● **RECORDS FOR THIS EXERCISE**:
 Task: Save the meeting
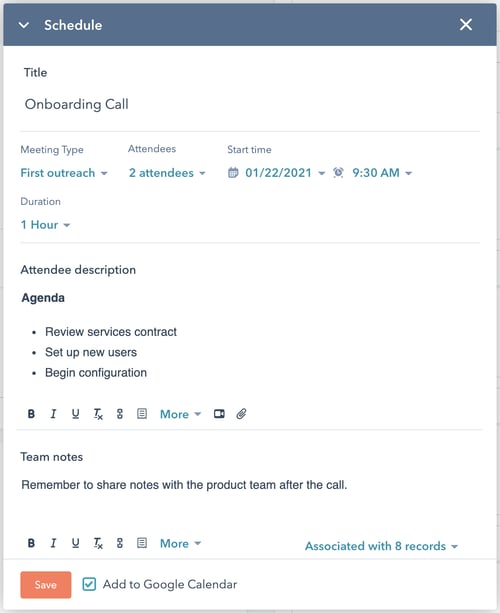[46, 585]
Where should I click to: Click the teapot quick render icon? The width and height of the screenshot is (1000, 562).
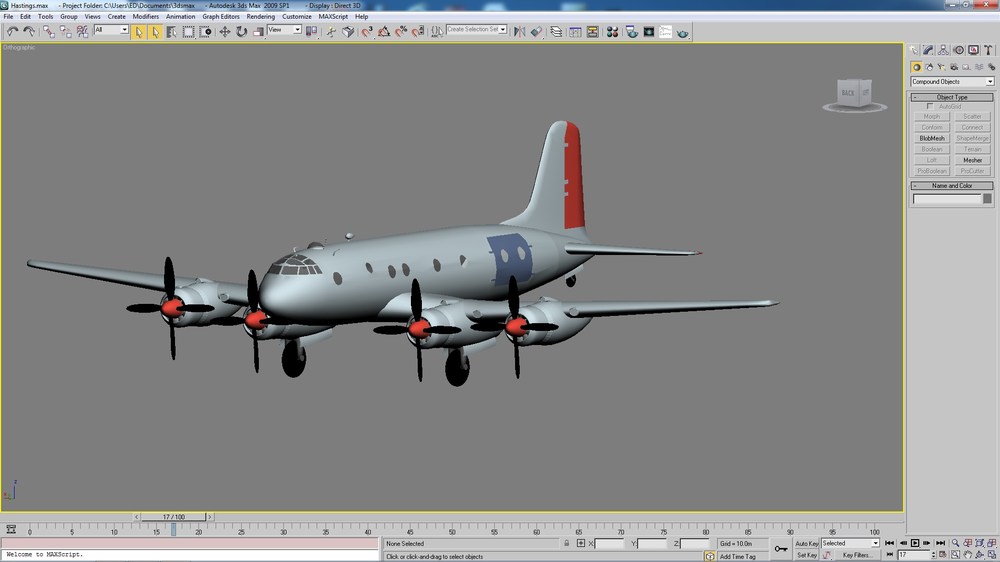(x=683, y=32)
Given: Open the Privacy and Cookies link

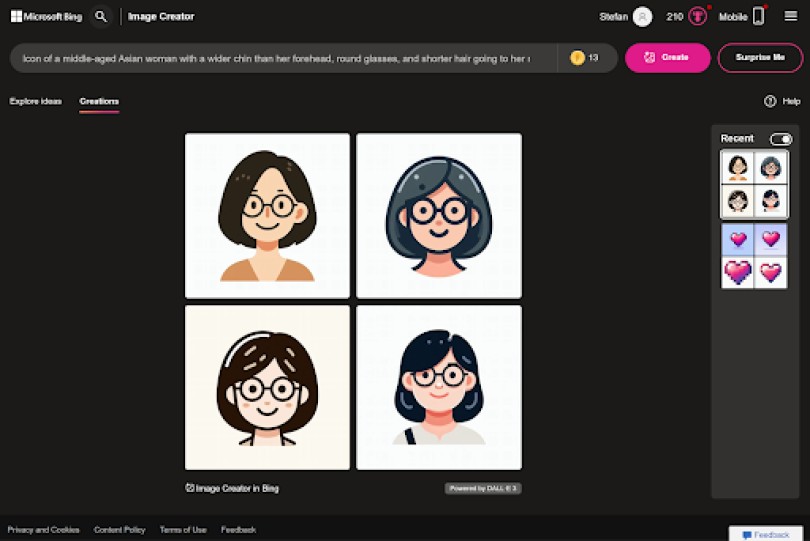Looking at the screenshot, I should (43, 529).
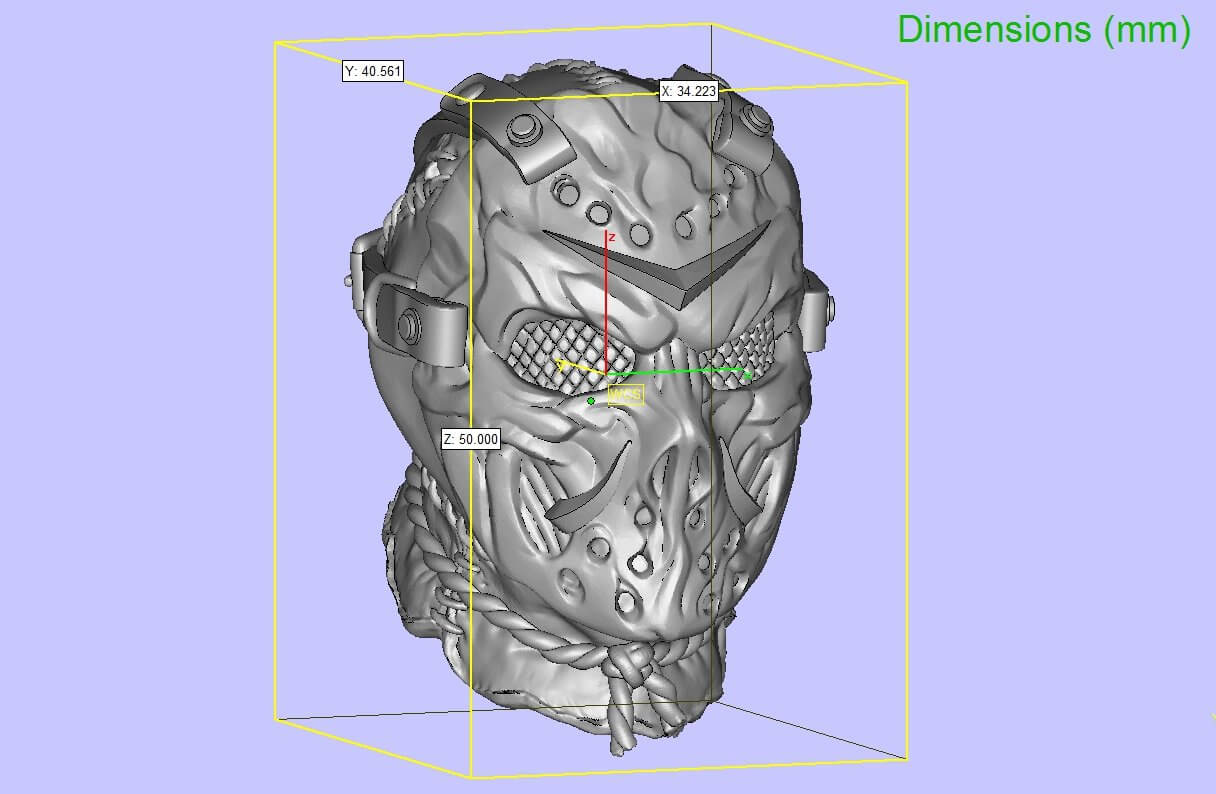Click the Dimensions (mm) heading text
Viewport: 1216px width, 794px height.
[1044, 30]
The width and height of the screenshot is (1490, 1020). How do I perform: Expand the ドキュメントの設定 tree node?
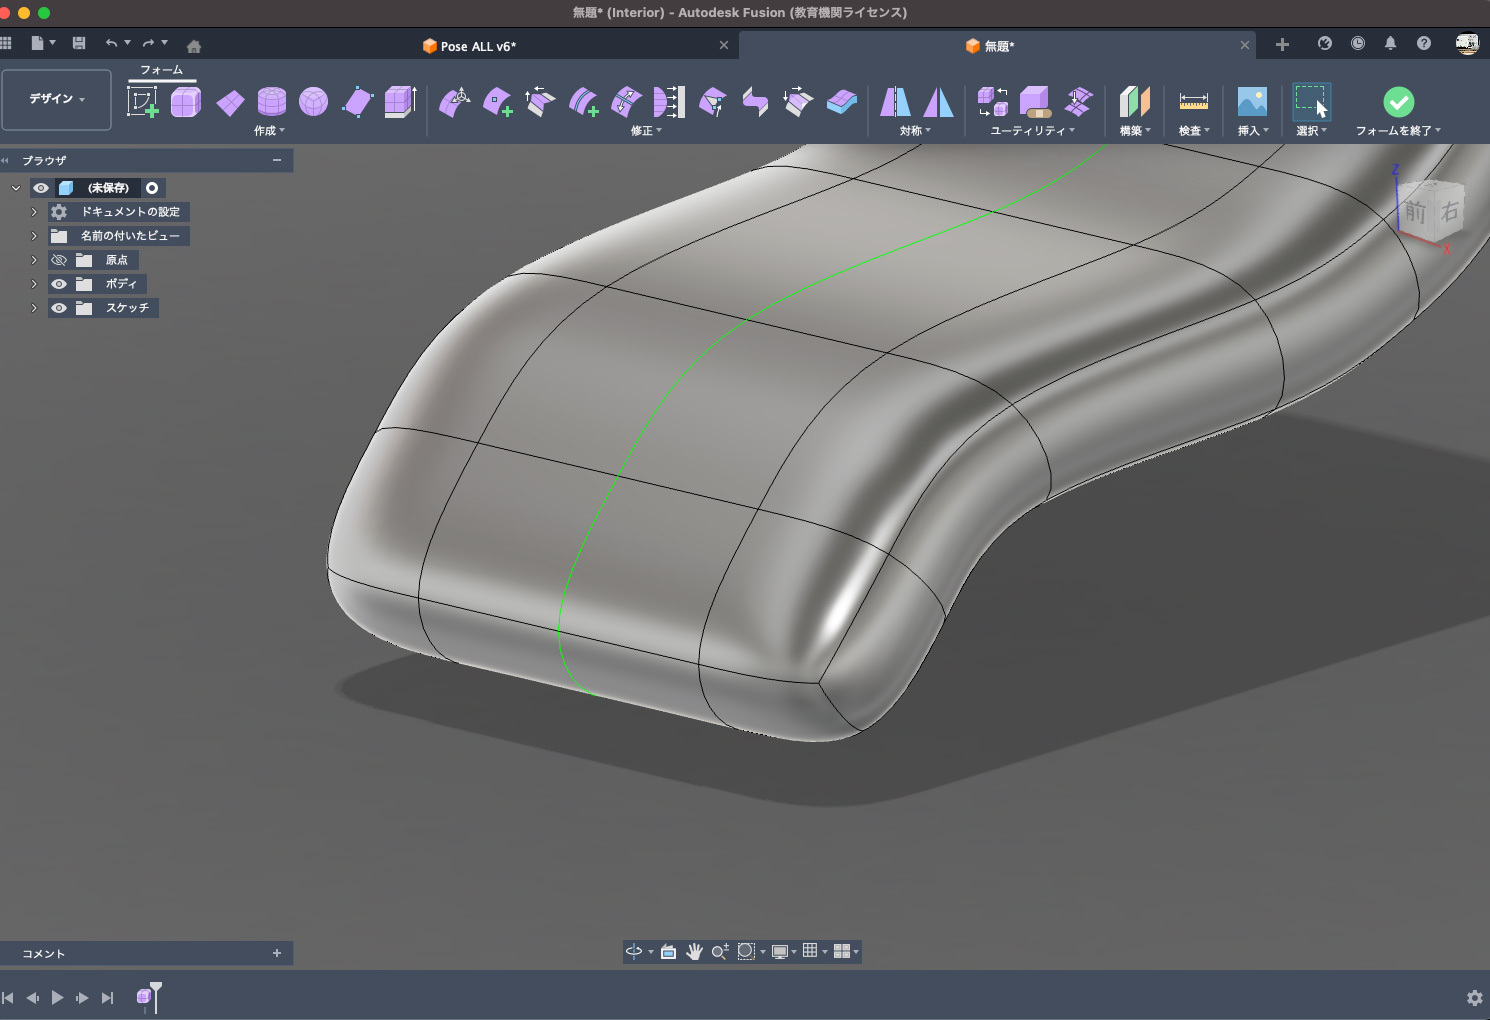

● **BRIEF**:
Give the lines of the entries above exactly as they appear, leaving out each picture.

● **RESULT OF THIS EXERCISE**:
 Task: Save the meeting
[46, 585]
Where should I click to: Click the teapot quick render icon? The width and height of the screenshot is (1000, 562).
(x=683, y=32)
Given: Open the Privacy and Cookies link

Looking at the screenshot, I should (43, 529).
Click the Dimensions (mm) heading text
Viewport: 1216px width, 794px height.
[1044, 30]
The width and height of the screenshot is (1490, 1020). How do I perform: Expand the ドキュメントの設定 tree node?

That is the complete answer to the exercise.